DATA Block Start
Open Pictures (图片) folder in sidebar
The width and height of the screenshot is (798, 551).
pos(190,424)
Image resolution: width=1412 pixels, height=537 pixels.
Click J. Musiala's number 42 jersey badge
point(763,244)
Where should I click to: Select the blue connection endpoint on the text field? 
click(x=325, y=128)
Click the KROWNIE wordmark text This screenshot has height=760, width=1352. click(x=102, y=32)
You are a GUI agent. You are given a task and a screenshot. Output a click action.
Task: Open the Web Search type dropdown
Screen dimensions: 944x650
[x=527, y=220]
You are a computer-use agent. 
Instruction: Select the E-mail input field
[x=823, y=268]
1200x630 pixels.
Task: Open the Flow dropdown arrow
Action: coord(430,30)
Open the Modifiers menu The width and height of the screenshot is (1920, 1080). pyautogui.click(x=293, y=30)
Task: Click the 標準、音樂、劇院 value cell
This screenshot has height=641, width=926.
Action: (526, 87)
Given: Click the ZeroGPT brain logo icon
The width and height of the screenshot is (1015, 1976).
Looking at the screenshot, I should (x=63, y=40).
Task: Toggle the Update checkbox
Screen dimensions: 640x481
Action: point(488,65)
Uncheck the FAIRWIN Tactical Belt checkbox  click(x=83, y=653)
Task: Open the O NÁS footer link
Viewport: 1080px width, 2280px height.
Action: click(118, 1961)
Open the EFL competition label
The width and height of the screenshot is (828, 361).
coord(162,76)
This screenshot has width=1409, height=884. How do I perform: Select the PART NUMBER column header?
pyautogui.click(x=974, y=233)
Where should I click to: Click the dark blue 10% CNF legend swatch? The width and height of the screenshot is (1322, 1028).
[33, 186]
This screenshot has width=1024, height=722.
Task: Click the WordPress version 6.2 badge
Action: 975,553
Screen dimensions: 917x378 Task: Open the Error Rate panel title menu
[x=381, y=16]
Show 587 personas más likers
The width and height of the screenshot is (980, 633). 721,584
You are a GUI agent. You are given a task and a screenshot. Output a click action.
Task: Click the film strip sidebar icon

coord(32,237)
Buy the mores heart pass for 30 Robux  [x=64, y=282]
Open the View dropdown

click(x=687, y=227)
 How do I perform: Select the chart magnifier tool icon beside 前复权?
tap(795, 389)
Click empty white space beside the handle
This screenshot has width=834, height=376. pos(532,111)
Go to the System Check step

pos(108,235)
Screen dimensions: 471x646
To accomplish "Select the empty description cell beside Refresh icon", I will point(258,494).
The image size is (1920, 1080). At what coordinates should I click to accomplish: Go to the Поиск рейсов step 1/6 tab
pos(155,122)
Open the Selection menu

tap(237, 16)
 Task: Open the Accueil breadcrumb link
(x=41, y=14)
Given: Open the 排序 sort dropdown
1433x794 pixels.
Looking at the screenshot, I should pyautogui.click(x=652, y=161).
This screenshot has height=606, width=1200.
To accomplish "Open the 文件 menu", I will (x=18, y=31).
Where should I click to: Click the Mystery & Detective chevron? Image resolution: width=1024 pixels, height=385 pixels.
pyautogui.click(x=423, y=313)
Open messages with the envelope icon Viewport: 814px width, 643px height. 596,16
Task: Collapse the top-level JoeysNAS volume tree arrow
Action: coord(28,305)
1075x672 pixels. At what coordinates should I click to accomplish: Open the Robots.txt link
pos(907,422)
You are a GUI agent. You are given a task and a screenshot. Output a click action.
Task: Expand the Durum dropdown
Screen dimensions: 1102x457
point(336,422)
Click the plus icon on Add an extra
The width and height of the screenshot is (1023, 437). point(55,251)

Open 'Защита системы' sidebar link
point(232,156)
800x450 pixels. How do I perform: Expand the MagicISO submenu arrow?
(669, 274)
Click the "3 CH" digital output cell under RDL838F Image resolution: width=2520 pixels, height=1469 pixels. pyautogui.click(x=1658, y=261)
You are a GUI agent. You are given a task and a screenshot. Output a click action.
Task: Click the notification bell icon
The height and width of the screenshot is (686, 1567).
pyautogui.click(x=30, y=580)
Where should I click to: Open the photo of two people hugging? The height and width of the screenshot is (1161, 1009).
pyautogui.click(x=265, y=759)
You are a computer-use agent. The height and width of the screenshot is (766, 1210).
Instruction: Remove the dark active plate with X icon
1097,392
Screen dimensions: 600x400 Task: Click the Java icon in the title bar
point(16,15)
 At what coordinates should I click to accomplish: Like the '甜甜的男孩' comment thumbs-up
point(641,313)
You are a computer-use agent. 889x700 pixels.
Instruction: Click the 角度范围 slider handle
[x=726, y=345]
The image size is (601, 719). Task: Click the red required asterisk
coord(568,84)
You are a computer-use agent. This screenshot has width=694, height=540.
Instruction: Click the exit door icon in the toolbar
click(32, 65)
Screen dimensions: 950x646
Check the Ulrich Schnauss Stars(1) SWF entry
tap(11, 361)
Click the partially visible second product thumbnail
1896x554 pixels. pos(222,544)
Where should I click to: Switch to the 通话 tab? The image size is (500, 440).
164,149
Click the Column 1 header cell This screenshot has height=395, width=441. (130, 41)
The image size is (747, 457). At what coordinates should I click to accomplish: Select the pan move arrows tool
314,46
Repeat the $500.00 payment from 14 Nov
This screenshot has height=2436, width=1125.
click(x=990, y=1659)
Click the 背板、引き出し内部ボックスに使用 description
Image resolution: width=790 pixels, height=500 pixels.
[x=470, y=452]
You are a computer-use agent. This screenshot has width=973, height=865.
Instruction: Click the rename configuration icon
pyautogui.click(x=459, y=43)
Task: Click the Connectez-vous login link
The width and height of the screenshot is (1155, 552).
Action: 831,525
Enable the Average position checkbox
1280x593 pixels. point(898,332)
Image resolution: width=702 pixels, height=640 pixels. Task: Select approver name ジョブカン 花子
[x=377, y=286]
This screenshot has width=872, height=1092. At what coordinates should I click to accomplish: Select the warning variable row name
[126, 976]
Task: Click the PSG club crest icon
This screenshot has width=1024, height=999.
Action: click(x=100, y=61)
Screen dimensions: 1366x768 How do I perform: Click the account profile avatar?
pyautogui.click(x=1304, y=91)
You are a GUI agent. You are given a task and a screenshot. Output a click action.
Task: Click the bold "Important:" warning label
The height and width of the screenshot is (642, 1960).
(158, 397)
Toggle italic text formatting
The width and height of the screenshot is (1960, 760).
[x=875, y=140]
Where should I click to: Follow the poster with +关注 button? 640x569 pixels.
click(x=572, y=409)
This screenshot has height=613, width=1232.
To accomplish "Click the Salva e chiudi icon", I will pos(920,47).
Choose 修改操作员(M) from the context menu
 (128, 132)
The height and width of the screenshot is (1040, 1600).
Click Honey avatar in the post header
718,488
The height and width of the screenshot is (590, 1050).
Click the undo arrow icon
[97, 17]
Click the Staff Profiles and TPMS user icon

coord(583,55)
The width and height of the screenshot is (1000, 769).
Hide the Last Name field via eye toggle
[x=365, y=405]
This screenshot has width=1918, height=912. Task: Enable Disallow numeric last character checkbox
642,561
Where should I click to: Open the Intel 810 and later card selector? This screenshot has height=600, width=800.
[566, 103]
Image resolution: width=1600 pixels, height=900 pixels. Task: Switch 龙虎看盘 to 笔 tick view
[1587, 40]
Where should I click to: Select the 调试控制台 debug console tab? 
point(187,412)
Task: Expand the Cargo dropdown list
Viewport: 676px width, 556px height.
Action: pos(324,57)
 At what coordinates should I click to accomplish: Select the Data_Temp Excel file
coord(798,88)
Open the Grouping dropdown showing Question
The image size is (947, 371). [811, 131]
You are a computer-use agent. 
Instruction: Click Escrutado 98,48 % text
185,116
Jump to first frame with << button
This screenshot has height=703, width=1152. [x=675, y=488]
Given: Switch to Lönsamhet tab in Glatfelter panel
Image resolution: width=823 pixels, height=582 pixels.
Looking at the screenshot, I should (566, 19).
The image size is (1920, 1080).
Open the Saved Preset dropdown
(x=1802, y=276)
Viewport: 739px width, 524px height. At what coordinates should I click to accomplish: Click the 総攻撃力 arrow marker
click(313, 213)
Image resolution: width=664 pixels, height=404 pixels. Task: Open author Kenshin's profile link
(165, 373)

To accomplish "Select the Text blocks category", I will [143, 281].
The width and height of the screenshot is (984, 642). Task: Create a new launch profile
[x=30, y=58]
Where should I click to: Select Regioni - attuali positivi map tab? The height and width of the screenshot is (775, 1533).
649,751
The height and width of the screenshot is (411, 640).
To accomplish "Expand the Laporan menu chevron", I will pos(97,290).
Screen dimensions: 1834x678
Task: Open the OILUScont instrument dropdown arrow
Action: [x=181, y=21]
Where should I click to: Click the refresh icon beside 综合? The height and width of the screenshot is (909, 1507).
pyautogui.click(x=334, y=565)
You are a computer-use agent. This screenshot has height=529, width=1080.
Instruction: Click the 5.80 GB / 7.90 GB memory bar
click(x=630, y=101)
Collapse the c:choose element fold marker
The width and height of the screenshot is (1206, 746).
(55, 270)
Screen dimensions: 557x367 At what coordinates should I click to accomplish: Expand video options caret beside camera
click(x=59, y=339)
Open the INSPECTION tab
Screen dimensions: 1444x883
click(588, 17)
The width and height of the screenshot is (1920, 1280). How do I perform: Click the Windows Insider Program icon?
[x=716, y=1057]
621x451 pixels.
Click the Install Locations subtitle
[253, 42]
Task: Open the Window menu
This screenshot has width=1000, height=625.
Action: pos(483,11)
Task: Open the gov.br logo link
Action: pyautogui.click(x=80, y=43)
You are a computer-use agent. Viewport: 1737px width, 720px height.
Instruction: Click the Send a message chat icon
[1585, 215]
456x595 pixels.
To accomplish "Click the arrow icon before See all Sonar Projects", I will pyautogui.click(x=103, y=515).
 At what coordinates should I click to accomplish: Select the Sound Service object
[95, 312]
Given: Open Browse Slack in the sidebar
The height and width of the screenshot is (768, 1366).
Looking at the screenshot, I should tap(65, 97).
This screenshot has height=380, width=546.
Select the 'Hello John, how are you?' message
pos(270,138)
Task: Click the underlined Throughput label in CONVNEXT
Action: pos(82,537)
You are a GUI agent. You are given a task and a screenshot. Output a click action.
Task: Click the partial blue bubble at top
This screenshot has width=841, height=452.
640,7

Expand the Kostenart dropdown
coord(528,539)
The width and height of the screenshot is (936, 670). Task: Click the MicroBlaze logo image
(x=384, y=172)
DATA Block End
**EXERCISE PROMPT**
Above are the entries; count how many of their lines contain the word "description" and give only that number.

**SOLUTION**
2